Ugyen Norbu

Dbs101_unit_6

May 12, 2025 | 15 Minute Read

Title: DBS101 Unit 6

categories: [DBS101, Unit 6] tags: [DBS101]

Topic: Database Indexing, Query Processing, and Optimization


Introduction

Before learning about Unit 6, I thought databases just stored data and we could get it back with simple queries. I didnt know there was so much happening behind the scenes! I knew SQL commands like SELECT and JOIN, but I had no idea about how the database actually finds and processes the data. After going through Unit 6, I now understand that databases use special structures called indexes to make searching faster, and there’s a whole process for handling and optimizing queries efficiently. What really surprised me was learning about B+ trees and how they organize data for quick access, and how query optimization can make a huge difference in performance. The exercises we did in class where we created indexes and analyzed query plans helped me see the real-world impact of these concepts.
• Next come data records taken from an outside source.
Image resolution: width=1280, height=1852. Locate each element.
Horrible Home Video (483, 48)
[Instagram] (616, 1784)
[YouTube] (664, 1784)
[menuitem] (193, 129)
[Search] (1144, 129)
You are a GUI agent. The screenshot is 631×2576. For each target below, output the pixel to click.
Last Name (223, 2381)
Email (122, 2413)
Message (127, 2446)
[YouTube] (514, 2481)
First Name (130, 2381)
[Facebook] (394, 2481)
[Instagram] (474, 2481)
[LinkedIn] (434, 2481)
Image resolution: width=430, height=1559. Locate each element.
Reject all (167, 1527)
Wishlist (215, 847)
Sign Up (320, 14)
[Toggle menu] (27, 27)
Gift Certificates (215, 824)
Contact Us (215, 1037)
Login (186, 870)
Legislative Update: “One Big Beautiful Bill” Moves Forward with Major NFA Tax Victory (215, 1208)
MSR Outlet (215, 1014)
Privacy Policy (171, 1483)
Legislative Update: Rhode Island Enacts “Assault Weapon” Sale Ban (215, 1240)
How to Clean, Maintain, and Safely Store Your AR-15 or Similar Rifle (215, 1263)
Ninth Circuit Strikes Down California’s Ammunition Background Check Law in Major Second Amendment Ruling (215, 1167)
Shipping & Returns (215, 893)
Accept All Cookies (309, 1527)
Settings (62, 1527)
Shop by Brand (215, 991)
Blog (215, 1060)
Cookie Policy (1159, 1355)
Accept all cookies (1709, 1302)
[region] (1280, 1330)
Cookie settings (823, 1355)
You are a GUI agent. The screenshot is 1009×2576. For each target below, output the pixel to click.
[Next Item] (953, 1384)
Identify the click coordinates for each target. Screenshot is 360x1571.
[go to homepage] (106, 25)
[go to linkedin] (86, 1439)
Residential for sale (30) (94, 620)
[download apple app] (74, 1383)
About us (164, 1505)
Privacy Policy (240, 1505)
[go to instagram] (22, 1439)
It’s like learning the difference between knowing how to drive a car and actually understanding how the engine works!

Important Lessons from Unit 6

Database Indexing Overview

Understanding Indexes in Databases (Lesson 14)

The first major topic we learned was about database indexes. Indexes are special lookup tables that help the database find data faster. They’re kinda like the index at the back of a book that helps you find information quickly without reading the whole book.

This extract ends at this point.